ML is 18w because finding daycare has been such an enormous pain. We still don't have a confirmed spot for early November though they've assured us we can likely be in at that time. There's a chance it could go longer than 18w (yikes). I know from a previous WFH stint that it's not for me. I need to be around people semi-regularly to feel happy.
I'm going to give it a couple of days and see if these feelings stick. Is Lexapro safe for BFing? I've been on that before and it worked well for me.
ETA: Sleep is still hit or miss. I've had some light insomnia lately, but last night I went to sleep easily and DS had a really good night too.
Post by cricketwife on Sept 20, 2014 16:15:26 GMT -5
You've gotten lots of good advice. The only thing I have to add is maybe try a stroller strides class? You get to be around other none and the endorphins from exercising are good for your mood. (Obviously this wont solve ppd, if that is what you are dealing with.)
Post by JayhawkGirl on Sept 21, 2014 2:07:14 GMT -5
My OB prescribed lexapro for me for my pp issues (anxiety more than depression) and I ebf. I'm doing much better and DD hasn't shown any reaction/effect from it.
I understand that isolated feeling. I'm sorry you're feeling that way.
Post by imimahoney on Sept 21, 2014 7:10:23 GMT -5
My ppd presented a lot like your symptoms. I got out every day, did walks, ran tons of errands, saw human beings, but I was still an emotional mess and incredibly lonely. I went from seeing 115 teenagers everyday plus my teacher friends to only seeing Dh and my son.

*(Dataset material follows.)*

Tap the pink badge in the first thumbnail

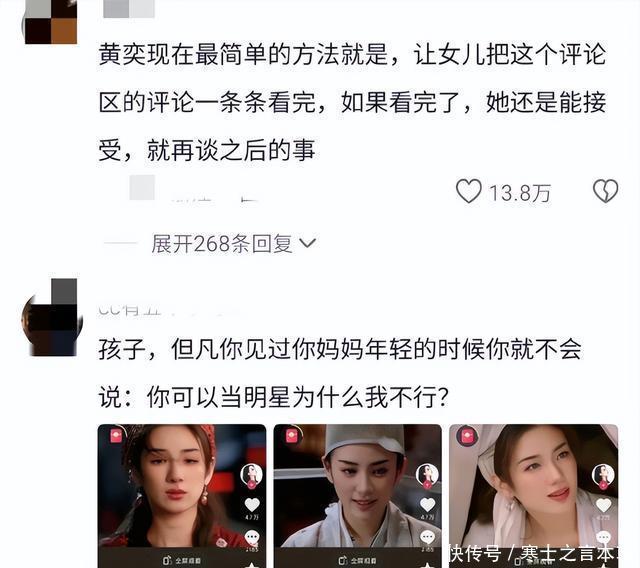point(117,435)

I passed my 6 week check because I didn't really talk about my loneliness. My son also had MSPI which compounded my stress and anxiety. I started Zoloft around 8 weeks, spoke to a therapist a hand full of times and joined a moms group and finally felt human again.
I hope you feel better soon. The post partum time is so incredibly hard.
Post by UnderProtest on Sept 21, 2014 7:22:53 GMT -5
Awww, hugs. @carmensandiego said it better than I can, but its tough going from a job with a schedule, productivity, and positive feedback to a newborn who just cries or sleeps. Please take others advice and seek help to see if it is PPD. You don't need to deal with this by yourself. Hugs.